Muchos criminales fueron primero víctimas. El trauma infantil —abuso físico, sexual, negligencia o violencia doméstica— altera profundamente la arquitectura cerebral y el desarrollo psicoemocional.

El Dr. Bessel van der Kolk, autor del influyente libro The Body Keeps the Score, afirma que el trauma no resuelto se almacena en el cuerpo y en el sistema nervioso, condicionando las respuestas del individuo ante el estrés, la frustración o el rechazo.

“El cuerpo y el cerebro de los niños traumatizados registran la violencia como una forma de vida. No conocen otra cosa.”

En muchos casos, la agresividad no es maldad, sino un mecanismo de defensa distorsionado. No se trata de justificar, sino de entender que si el trauma no se trata, tiende a repetirse.

El consumo de drogas y alcohol está presente en un alto porcentaje de crímenes. Estas sustancias disminuyen la capacidad de juicio, aumentan la impulsividad y desinhiben la agresividad.

El psiquiatra español Enrique Rojas sostiene:

“La adicción no es solo una enfermedad del deseo; es un catalizador del crimen cuando borra los frenos internos que nos impiden hacer daño.”

En contextos de exclusión, las drogas cumplen funciones compensatorias: alivian el dolor, generan pertenencia y permiten transgredir sin culpa. Pero también destruyen los últimos frenos morales.

No todos los criminales son producto del trauma. Algunos se integran al crimen por cálculo y ambición. El crimen organizado funciona como un sistema paralelo donde se invierten los valores: matar no es delito, sino mérito.

La socióloga Misha Glenny, en su obra McMafia, explica cómo los grupos criminales ofrecen identidad, propósito y seguridad económica a jóvenes sin opciones. Son estructuras jerárquicas con códigos internos, rituales de iniciación y recompensas.

En estos contextos, el criminal no es impulsivo ni descontrolado, sino racional, estratégico y, a veces, carismático. Se convierte en un "empresario del mal".

La evidencia científica es clara: nadie nace asesino, pero algunos nacen con mayor vulnerabilidad a serlo. El crimen es la expresión final de múltiples fracturas acumuladas: biológicas, emocionales, sociales, culturales y morales. Comprender su origen no equivale a justificar, pero sí a prevenir.

Una sociedad verdaderamente humana no se limita a castigar, sino que trabaja por sanar. Prevenir el crimen exige inversión en salud mental, educación, inclusión social y modelos afectivos sanos.

¿Qué podemos hacer?

-Invertir en la infancia: la prevención comienza en el hogar, con apego seguro, nutrición, cuidado emocional y límites claros.

-Tratar el trauma: ofrecer terapias accesibles a víctimas y agresores para interrumpir la cadena de repetición.

-Redefinir la masculinidad: promover modelos de masculinidad emocionalmente sanos, empáticos y responsables.
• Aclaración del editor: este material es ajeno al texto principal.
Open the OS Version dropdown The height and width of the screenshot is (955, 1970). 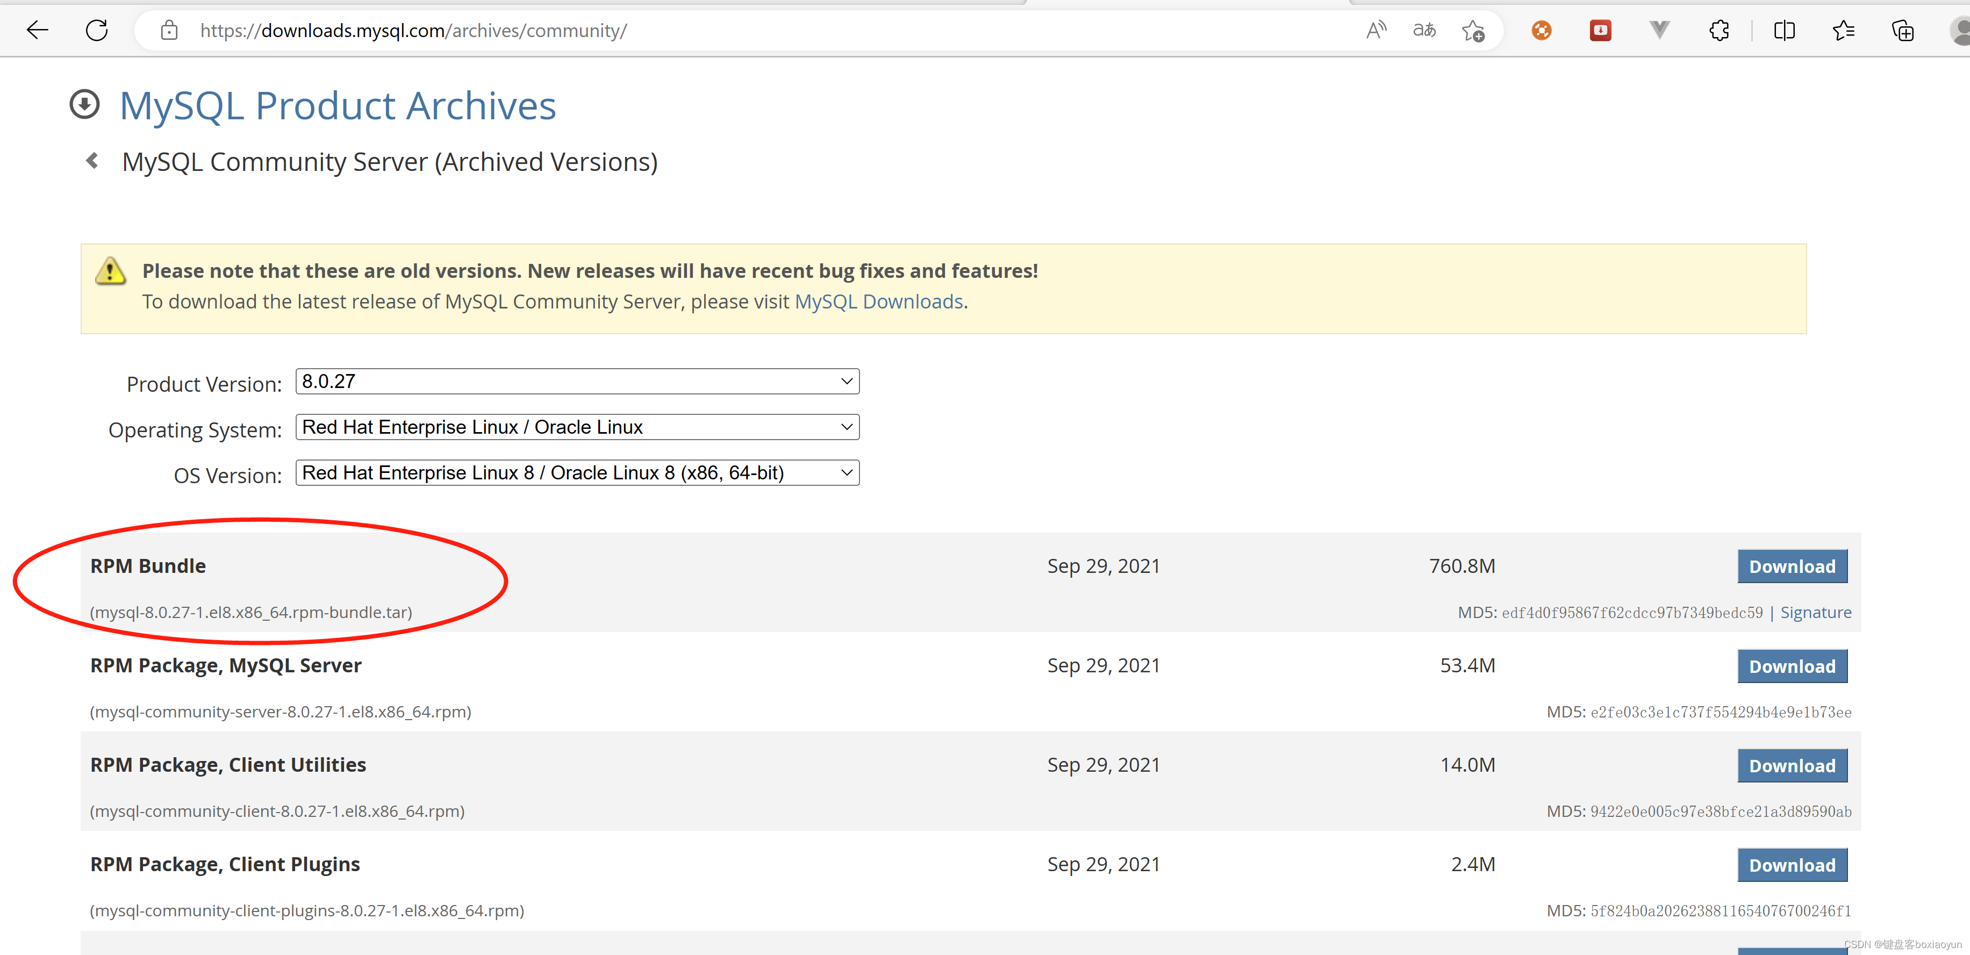(x=577, y=473)
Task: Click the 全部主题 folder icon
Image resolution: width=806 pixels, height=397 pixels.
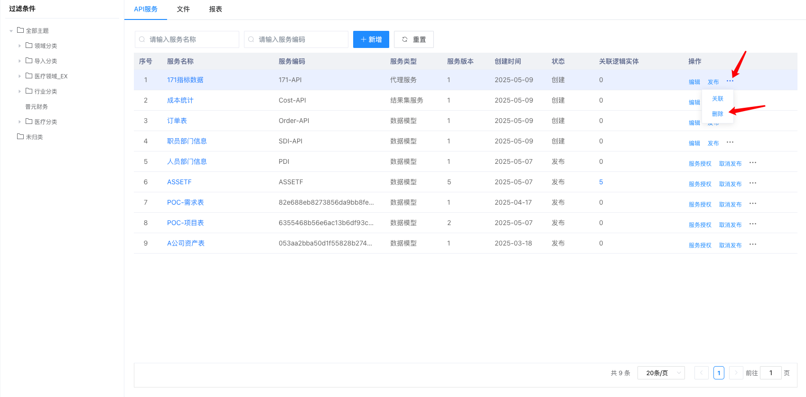Action: click(20, 30)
-Combatir la pobreza estructural: ofrecer oportunidades reales y dignas a quienes viven en la marginación.

-Rehabilitar con dignidad: transformar las cárceles en espacios de recuperación, no de castigo y degradación.

El crimen es un síntoma. Si solo tratamos el síntoma, seguirá reapareciendo. Pero si atendemos las raíces, quizá logremos que menos hombres crucen el umbral de la oscuridad.
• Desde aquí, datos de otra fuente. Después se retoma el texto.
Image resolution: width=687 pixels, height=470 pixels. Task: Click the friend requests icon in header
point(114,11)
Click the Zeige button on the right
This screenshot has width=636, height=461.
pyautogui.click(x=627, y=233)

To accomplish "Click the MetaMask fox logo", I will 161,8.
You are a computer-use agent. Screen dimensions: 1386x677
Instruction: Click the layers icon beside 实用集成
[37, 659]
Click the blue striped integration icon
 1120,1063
_____________________________

Raine, A. (2013). The Anatomy of Violence: The Biological Roots of Crime. Pantheon Books.

Hare, R. D. (1999). Without Conscience: The Disturbing World of the Psychopaths Among Us. The Guilford Press.

Bowlby, J. (1969). Attachment and Loss. Basic Books.

Van der Kolk, B. (2014). The Body Keeps the Score: Brain, Mind, and Body in the Healing of Trauma. Viking.

Gilligan, J. (1996). Violence: Reflections on a National Epidemic. Vintage Books.

Glenny, M. (2008). McMafia: A Journey Through the Global Criminal Underworld. Vintage.

Kimmel, M. (2008). Guyland: The Perilous World Where Boys Become Men. Harper.

Garrido, V. (2006). El psicópata: Un camaleón en la sociedad actual. Ariel.

Posthuma, D. et al. (2005). Genetic and environmental influences on brain structure. Neuroscience & Biobehavioral Reviews.

Rojas, E. (2009). Remedios para el desamor. Planeta.